There are people in my life I thought were worth fighting for. I haven’t abandoned every relationship that was damaging. But I’ve made choices and worked for the ones I wanted in spite of the risk.
I’m looking really hard at America right now, because I don’t think I can passively live in the crab-bucket anymore. Right now, I’m taking a “break”, travelling around the world, but before I go back for anything longer than a vacation, I have to decide if this is a toxic relationship I have to cut loose, or if it’s a painful relationship I want to work to fix.
2017 Add on: I’m heading back to the US this summer to dispose of my stateside material goods and visit my family again. After this, I don’t think I’ll be back for a while, certainly not until there’s adequate health care and I don’t have to worry about getting stabbed to death for standing up against Islamaphobia. My mom is retiring next year, so I’m hoping she’ll be able to come out and visit me and bring my niblings along so they get to see more of the world.
That said, I’ve met several Americans who are heading home. When I asked them why, they said they felt they needed to stand up and do something about the state of things. Even when we talked about the fact that they were unlikely to ever find as good a job as we have here, let alone as good a healthcare plan, they looked sad, but resolved.
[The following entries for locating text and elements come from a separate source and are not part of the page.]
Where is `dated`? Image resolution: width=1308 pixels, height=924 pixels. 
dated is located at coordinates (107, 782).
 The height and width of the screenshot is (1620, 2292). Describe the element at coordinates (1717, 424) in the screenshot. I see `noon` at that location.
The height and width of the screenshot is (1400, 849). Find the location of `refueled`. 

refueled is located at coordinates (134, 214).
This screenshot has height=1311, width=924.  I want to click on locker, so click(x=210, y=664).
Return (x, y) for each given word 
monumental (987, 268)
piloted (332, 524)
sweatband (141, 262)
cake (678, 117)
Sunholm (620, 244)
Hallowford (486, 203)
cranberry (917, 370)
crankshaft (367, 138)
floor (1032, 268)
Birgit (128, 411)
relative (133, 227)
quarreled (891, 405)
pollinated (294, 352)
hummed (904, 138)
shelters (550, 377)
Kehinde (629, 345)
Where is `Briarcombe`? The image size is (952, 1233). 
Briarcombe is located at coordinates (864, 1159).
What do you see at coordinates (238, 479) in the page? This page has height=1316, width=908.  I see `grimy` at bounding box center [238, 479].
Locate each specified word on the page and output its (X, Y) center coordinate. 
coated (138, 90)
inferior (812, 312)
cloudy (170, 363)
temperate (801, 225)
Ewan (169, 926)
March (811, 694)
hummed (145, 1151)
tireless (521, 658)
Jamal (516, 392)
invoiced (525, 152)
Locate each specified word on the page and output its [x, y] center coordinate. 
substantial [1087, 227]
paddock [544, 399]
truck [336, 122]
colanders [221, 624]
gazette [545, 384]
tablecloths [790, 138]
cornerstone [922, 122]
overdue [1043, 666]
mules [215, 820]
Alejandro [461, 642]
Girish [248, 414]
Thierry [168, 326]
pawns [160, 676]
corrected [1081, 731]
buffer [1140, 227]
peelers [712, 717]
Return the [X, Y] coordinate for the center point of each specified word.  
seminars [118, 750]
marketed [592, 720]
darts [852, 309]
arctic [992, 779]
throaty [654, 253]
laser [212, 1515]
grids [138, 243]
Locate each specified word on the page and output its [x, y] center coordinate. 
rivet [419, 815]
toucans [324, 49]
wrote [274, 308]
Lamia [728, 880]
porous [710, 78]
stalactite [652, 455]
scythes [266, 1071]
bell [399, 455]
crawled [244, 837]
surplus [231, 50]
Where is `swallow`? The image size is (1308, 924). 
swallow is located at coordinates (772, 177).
I admire these people immensely and I hope that they can make a difference.
Ghandi said we have to be the change we want to see in the world, but only you can decide what that means for you.
I can’t even begin to list all of the horrible things that have happened since I first wrote this post. Increases in white supremacist violence, more restrictive laws to increase the school to prison pipeline, the Trump administration, the Paris accord withdrawal, Syria, Russia… people are scared, some feel under threat by the government’s plans to dismantle health care and other social services, and others are under threat because of the color of their skin, the god they worship, or the person they love. Don’t give up. #Resistwithcompassion.